Farmácias estão sujeitas a medidas administrativas após a identificação de produtos fora da validade que estavam sendo expostos à venda durante inspeção realizada nesta semana, em diferentes pontos de Maceió.

De acordo com o Procon Maceió, a ação tinha como objetivo verificar o cumprimento das normas de proteção e defesa do consumidor e as condições de funcionamento das lojas.

Informações do órgão dão conta que alguns produtos também estavam sem precificação, além da ausência de um farmacêutico em diferentes comércios fiscalizados. 

A presença de um profissional é uma exigência prevista na legislação, sendo responsável pela assistência e orientação do uso correto e seguro dos medicamentos aos consumidores.

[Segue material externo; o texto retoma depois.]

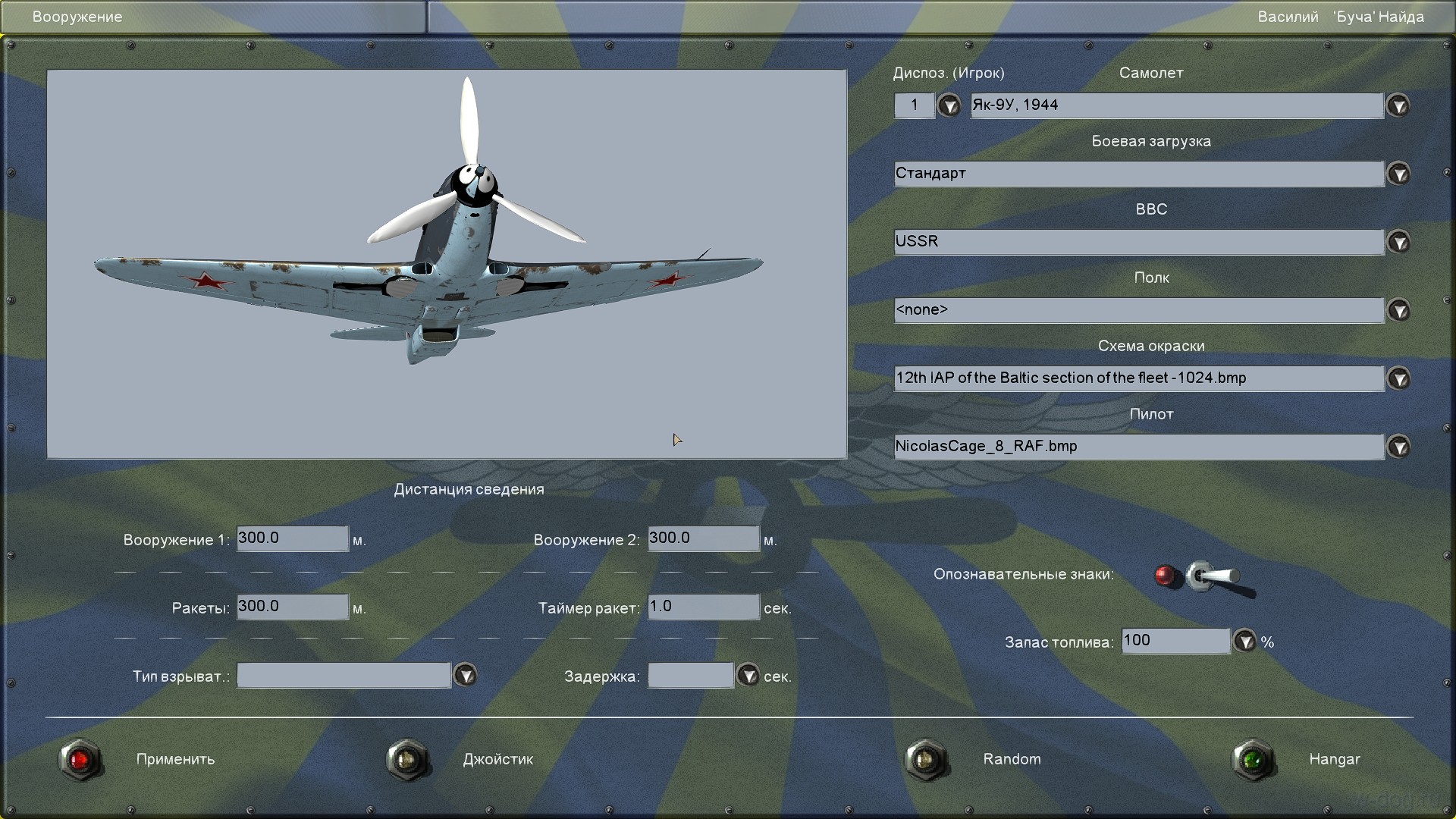The image size is (1456, 819).
Task: Expand the Задержка delay dropdown arrow
Action: coord(748,675)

Ainda segundo o Procon, a solicitação do Cadastro de Pessoa Física (CPF) no momento das compras também foi verificada, pois o consumidor não pode ser obrigado a oferecer o dado como condição para adquirir o produto. 

Em caso de programas de fidelidade ou obtenção de descontos, é necessário informar de forma clara ao cliente a finalidade da coleta, assim como os preços e os termos das ofertas.

“São questões que podem afetar diretamente a segurança e os direitos do consumidor. A fiscalização atua para que as farmácias cumpram suas obrigações e ofereçam um serviço adequado, seguro e transparente”, destaca Matheus Pita, Gerente de Fiscalização do Procon Maceió.

Após a constatação das irregularidades, as equipes adotaram as medidas cabíveis para os estabelecimentos, sendo assegurado o prazo legal de vinte dias para apresentação de defesa administrativa. Os responsáveis foram orientados para adequar as necessidades das normas vigentes.